Escape From My Mental Bog
I have been trying for weeks to develop ideas, thoughts, meanderings for a new Food For Thought blog entry. It usually takes me a couple of weeks to bring an idea into the fruition of a fresh story.
Sadly, my mind has been blank. Random thoughts scuttle into darkness like bats flying from the light of day. Netflix, PBS, Hulu and CBSN tempt and anesthetize me. I have felt disgruntled and disgusted, my mood as torpid as our soggy, sauna-like Tampa weather. Why am I so vacant, so addled, so out of sorts and unable to think clearly, let alone write.
I have been anxious, waiting out this election. I am angry at people not wearing masks or social distancing and believing Coronavirus is a “hoax.” It was suggested by a dear friend that we all lie on the floor together and scream in a shared tantrum. This idea appeals. Not only would I be able to get together with my women friends but we could all vent together. While wearing masks, of course, and social distancing. A pitcher of Margaritas after our tantrum would be another stellar event. I have put this idea on a back burner in case we needed to throw fits more desperately in the near future.
After deep thought and cabin fever hysteria I thought of a better idea. I began researching the safety of hotel and restaurant regulations and their cleaning policies and Covid precautions. An added inducement was the raising of Florida hotel rates as of November first. Due to the uncertainty of a Covid future we might not have another travel opportunity until mid-2021. We made a decision. We would go to St. Augustine and Daytona Beach for two days to cleanse our souls as well as our brains.

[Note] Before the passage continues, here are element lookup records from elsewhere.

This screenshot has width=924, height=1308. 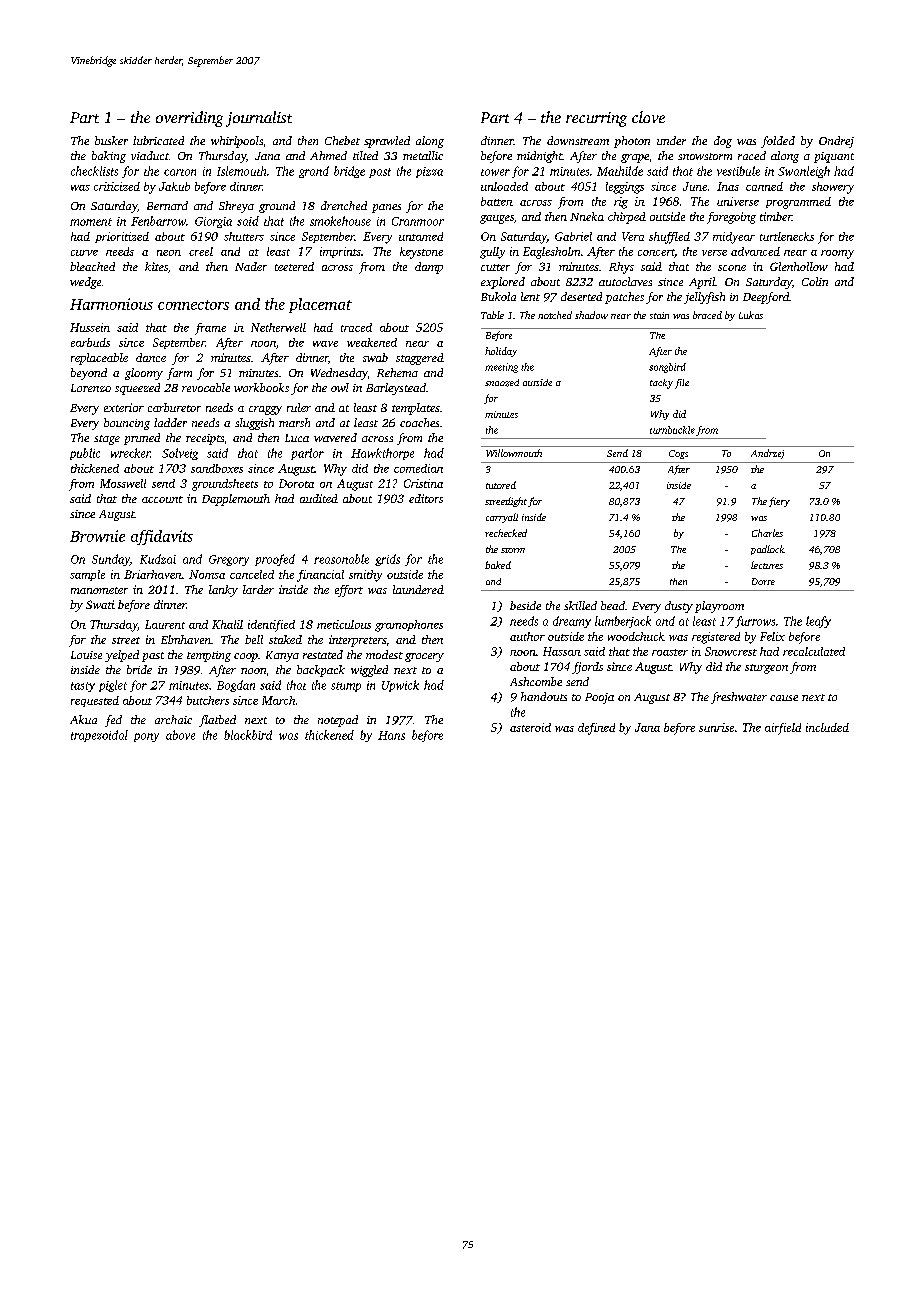 What do you see at coordinates (158, 140) in the screenshot?
I see `lubricated` at bounding box center [158, 140].
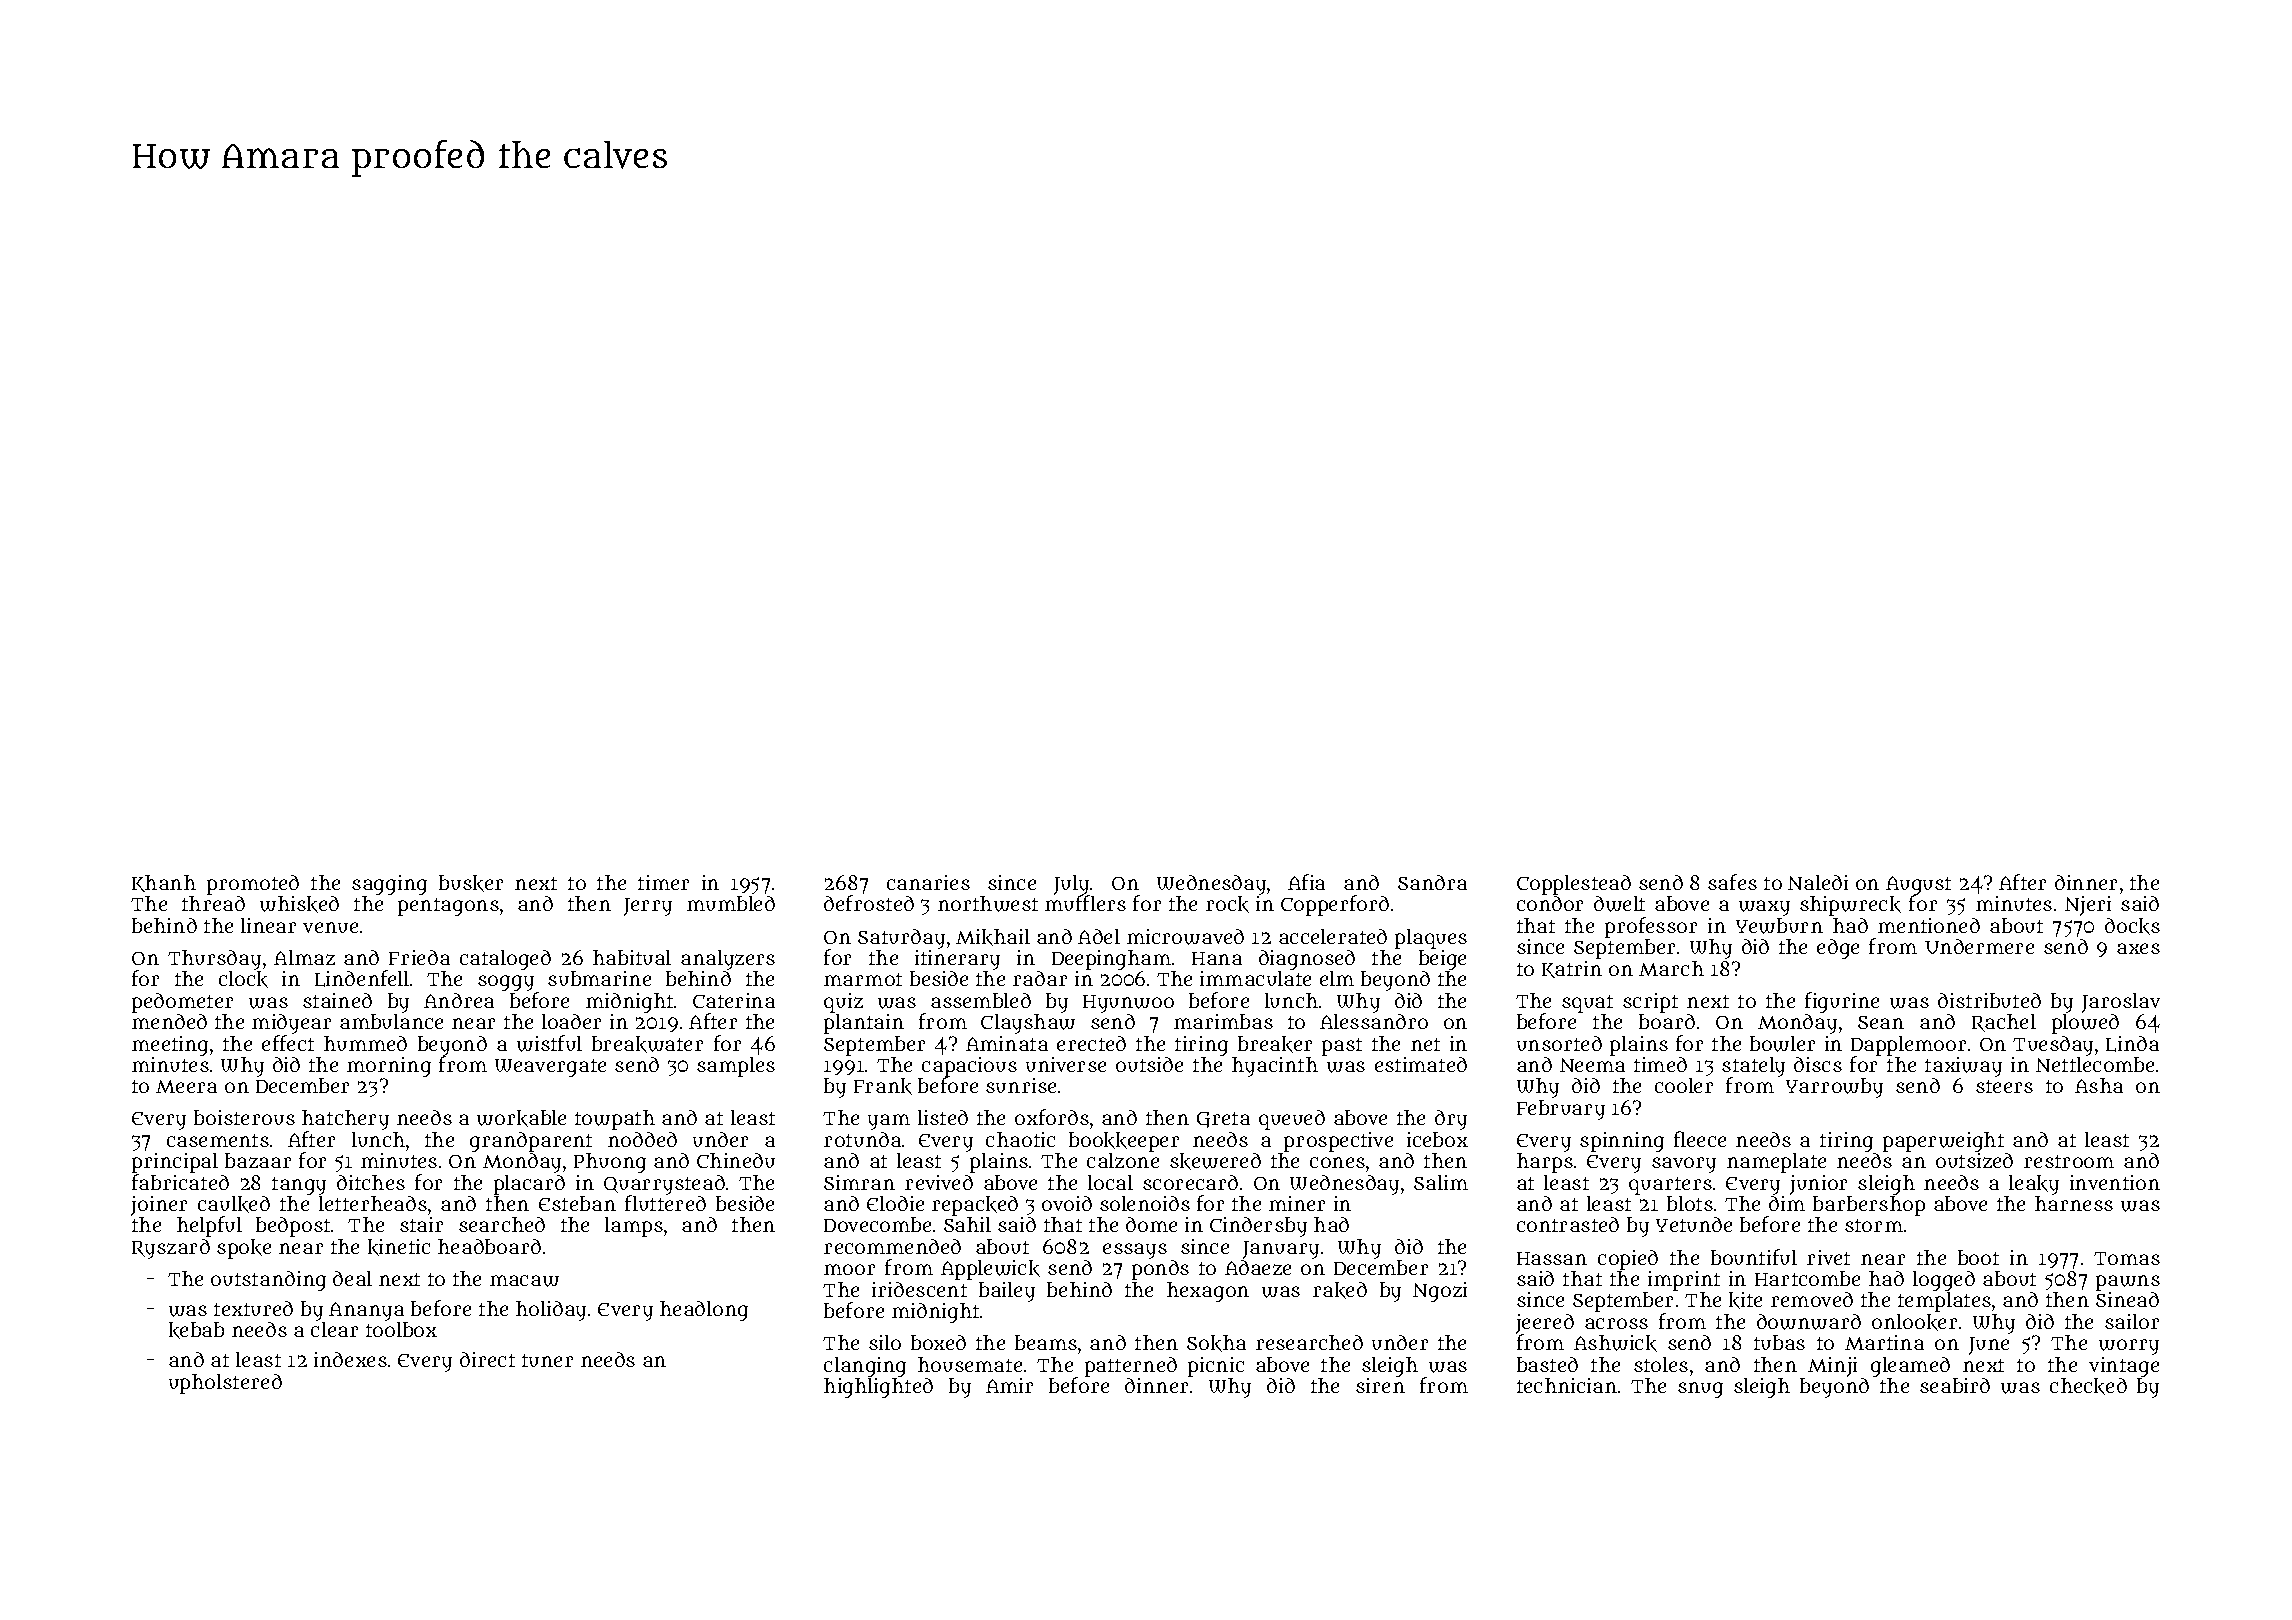  Describe the element at coordinates (1007, 1043) in the image. I see `Aminata` at that location.
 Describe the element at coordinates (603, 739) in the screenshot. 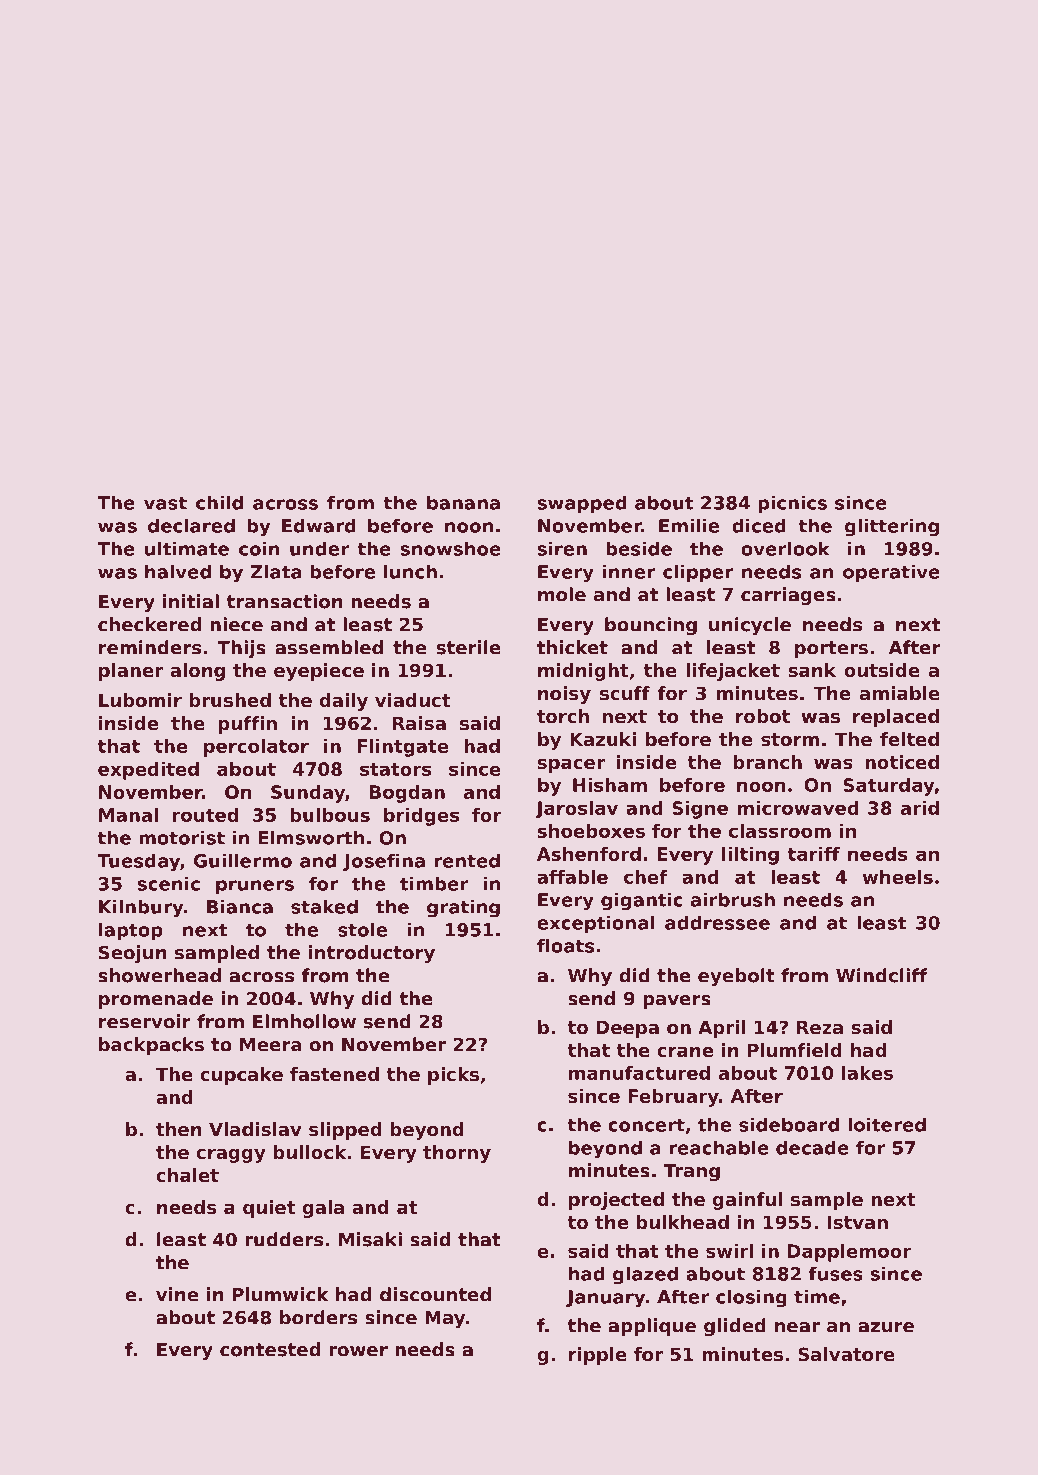

I see `Kazuki` at that location.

For two blissful days we watched sunrises and sunsets. We were caressed by Atlantic breezes and the chatter and laughter of children five stories below us at the pool. Tim was able to renew his surfer days by body surfing in the waves of the Atlantic. We dined on outdoor patios while watching dolphins play in the surf. Having someone else cook and serve me meals was exactly what I needed, even though I love to cook. All night long the wind struck musical chords on waves and through mangroves and palm trees. St. Augustine and Daytona Beach fulfilled and renewed us.
I realized where my thoughts had flown, evaporated, my muse departed. The past months of Coronavirus fears, election vitriol and disgust had wiped my brain cells clean of creativity. I had closed off my emotions, senses and my inner world, too busy anesthetizing myself to ease the pain of being cut off from family, friends and travel. I had closed the doors to my mind. My spirit was evaporating. Words of joy had flown into the abyss of 2020. I could not write because I was not allowing myself to connect to my spiritual touchstones and joys. I had been swept away by the tidal wave of things outside of myself and my control. I was not living in the moment. I was not allowing myself to “just be here now.”
For those blissful Daytona Beach get-away days the only sounds were crashing waves and ocean breezes obliterating the sounds of the TV, my phone, the internet and rally cries.
Our last night on Daytona Beach I fell to sleep listening to the waves outside our patio. They washed away the fog in my brain and allowed me a respite from our current world. The escape to Daytona renewed me. I was finally able to write again, albeit not a long blog, but at least an escape from my mental and emotional bog.
The morning we departed the sunrise was the most magnificent we had witnessed on any beach, ever. The beginning of a new day was just what I needed for the beginning of a new Food for Thought entry.